The present subject matter provides a mobile and/or handheld audio system including two or more acoustic sensors and an orientation sensor, wherein the orientation information is used to optimize the performance of noise reduction algorithms used to capture an audio source.
Many mobile devices, including smartphones and tablet computers, may be used in varying orientations with respect to a user. In fact, due to the mobility of such devices, it is often possible to have a wide range of operable positions, beyond the simple portrait versus landscape orientation.
The mobile devices often include two or more microphones or other acoustic sensors for capturing sounds for use in various applications. For example, such systems are used in speakerphones, video VOIP, voice recognition applications, audio/video recording, etc. The performance of the microphones is typically improved using one or more beamforming noise reduction algorithms for noise cancellation. Generally speaking, beamformers use weighting and time-delay algorithms to combine the signals from the various microphones into a single signal. An adaptive post-filter is typically applied to the combined signal to further improve noise suppression and audio quality of the captured signal.
In traditional implementations, the target user (the audio source) is assumed to be in a constant and consistent location with respect to the device and, more specifically, with respect to the acoustic sensors. In such cases, the beamformer is typically configured to have a fixed “look” (i.e., target) direction within which the algorithm may present fixed or adaptive noise cancellation functionality. A fixed beamformer will typically have a fixed location within which the noise cancellation is optimized (i.e., a fixed polar pattern). These systems and methods fall short when the device is a mobile and/or handheld device because the user's orientation in respect to the device may change, sometimes frequently, including mid-use. Due to the fixed beamformer look direction, noise reduction performance (and hence voice quality) can be significantly affected by the device's orientation.

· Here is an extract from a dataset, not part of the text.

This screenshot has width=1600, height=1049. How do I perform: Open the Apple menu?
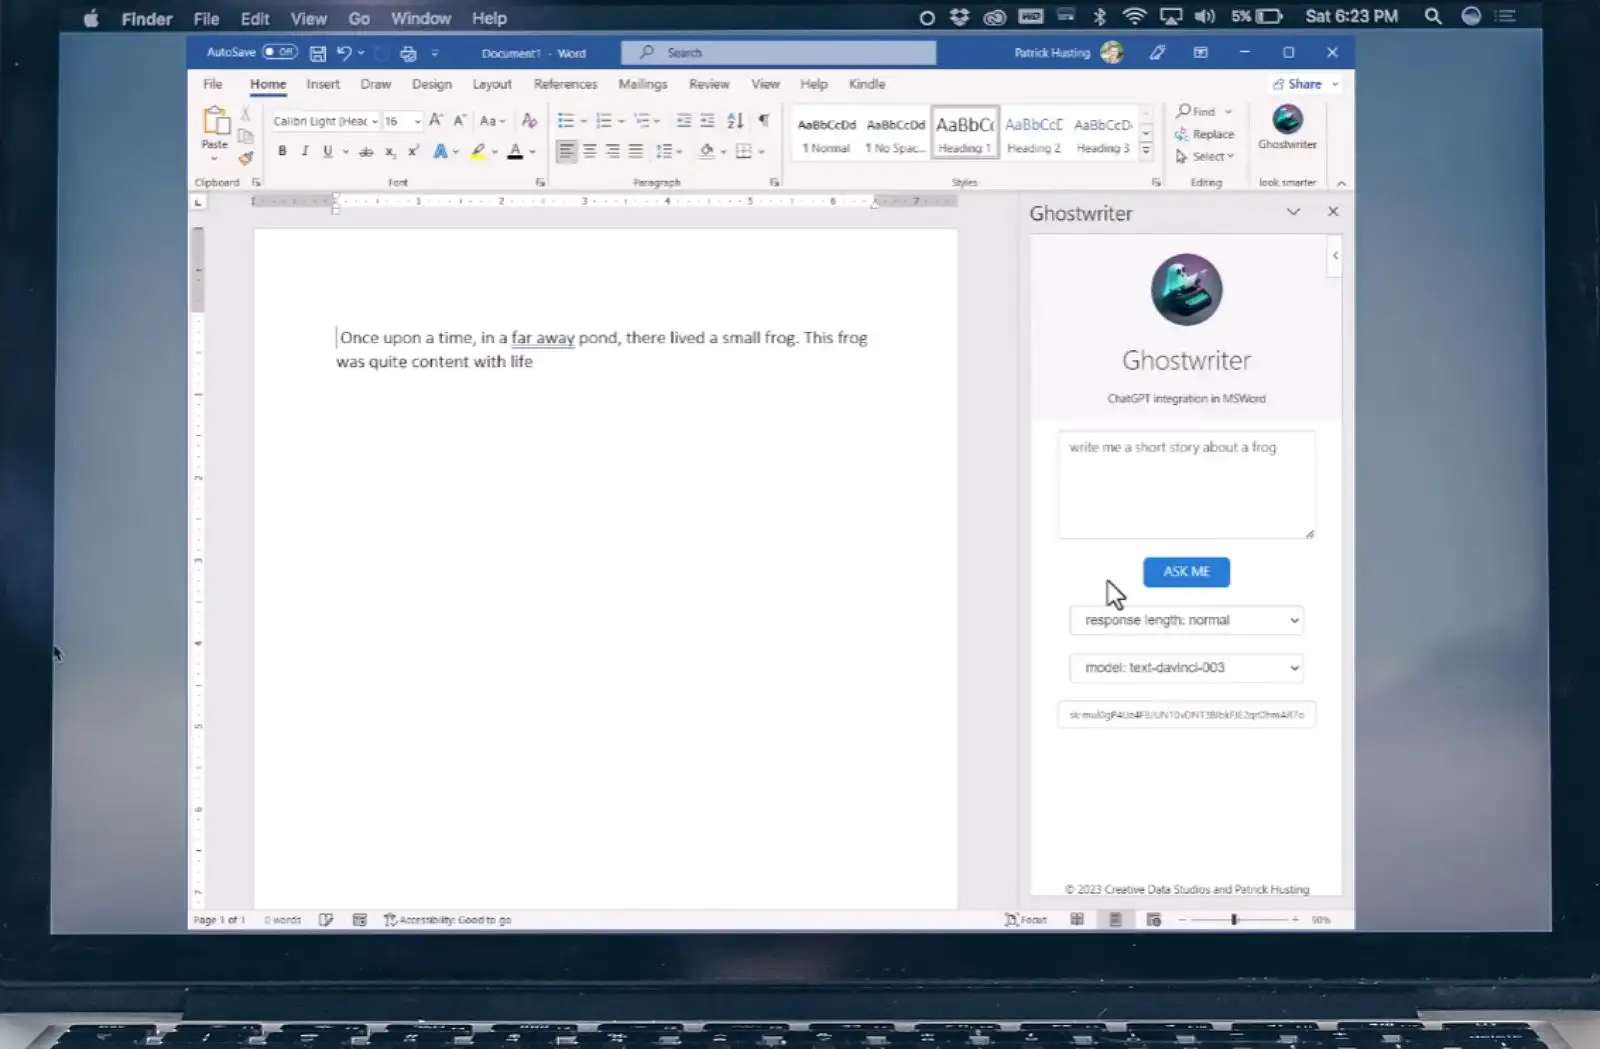click(x=90, y=18)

One possible solution is to augment the performance of the system using an adaptive beamformer algorithm incorporating beam steering. An adaptive beamformer may provide some algorithmic functions for steering the optimal zone of noise cancelation within a given range of locations, typically along a chosen direction. However, such adaptive beamformers are very processor and memory intensive, especially when using in conjunction with other voice processing algorithms such as acoustic echo cancellation, which additionally taxes the battery life of the device.
Accordingly, there is a need for an efficient and effective system and method for improving the noise reduction performance of microphone arrays in mobile devices, as described and claimed herein.

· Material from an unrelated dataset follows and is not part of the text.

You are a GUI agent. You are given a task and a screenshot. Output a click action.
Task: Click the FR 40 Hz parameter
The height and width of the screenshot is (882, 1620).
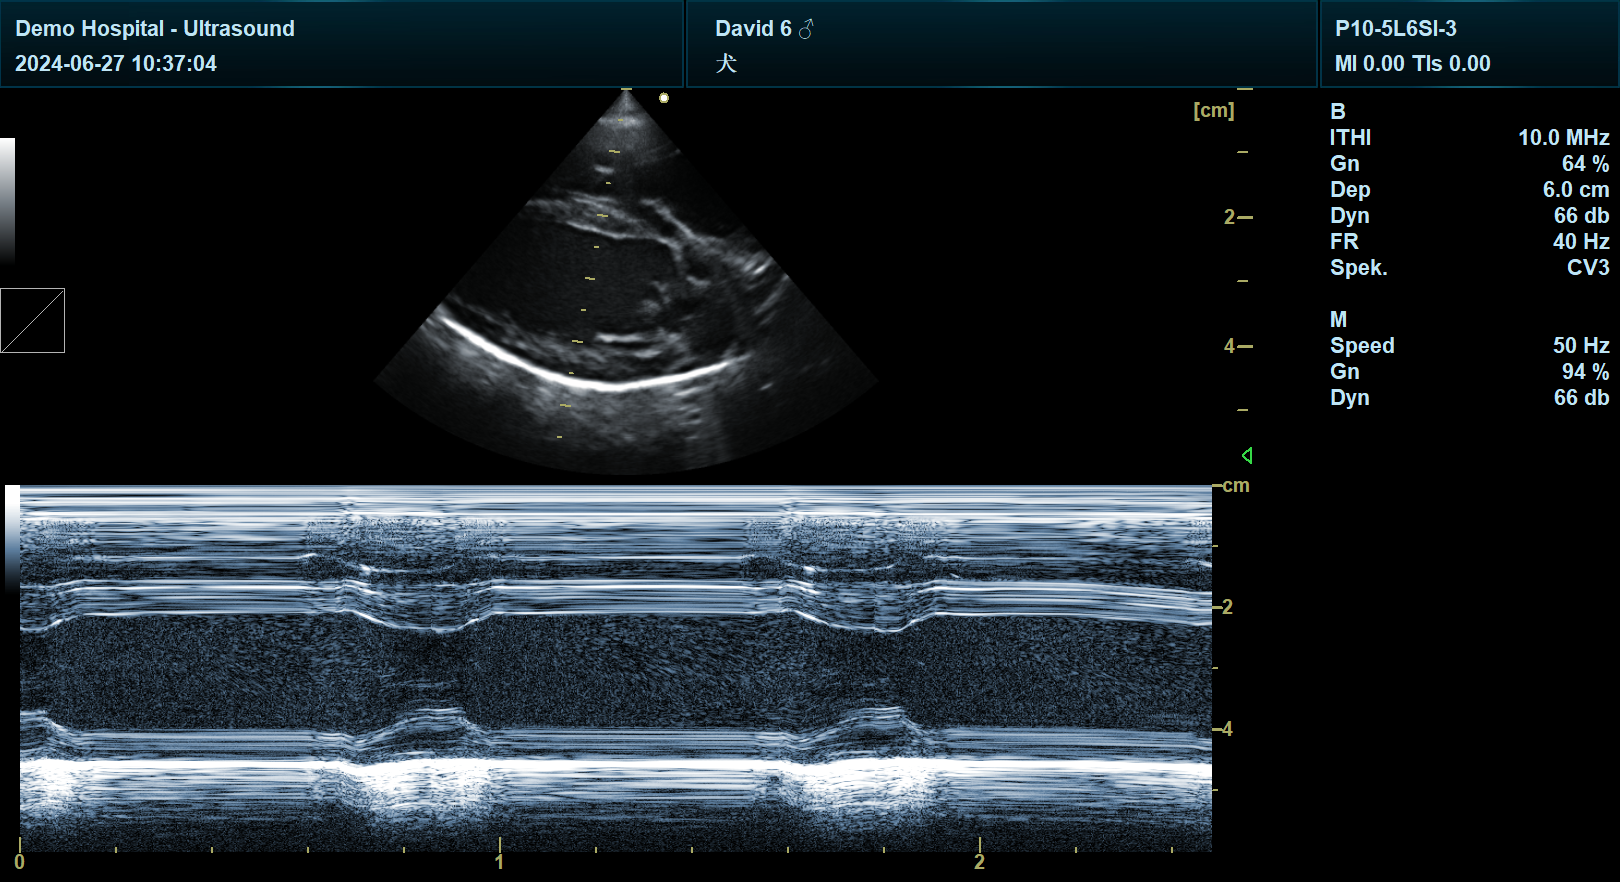point(1580,242)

In order to meet these needs and others, the present invention provides a system and method in which an orientation sensor is used to improve noise reduction performance in microphone arrays in a mobile and/or handheld audio system.
In one example, a mobile handheld audio system includes two or more microphones and an orientation sensor, the output of which is used to choose a fixed beamformer look direction from a plurality of directions. Providing a device with the ability to switch between look directions for a fixed beamformer algorithm improves the noise reduction performance of the device without significantly diminishing the processor, memory and battery performance of the device.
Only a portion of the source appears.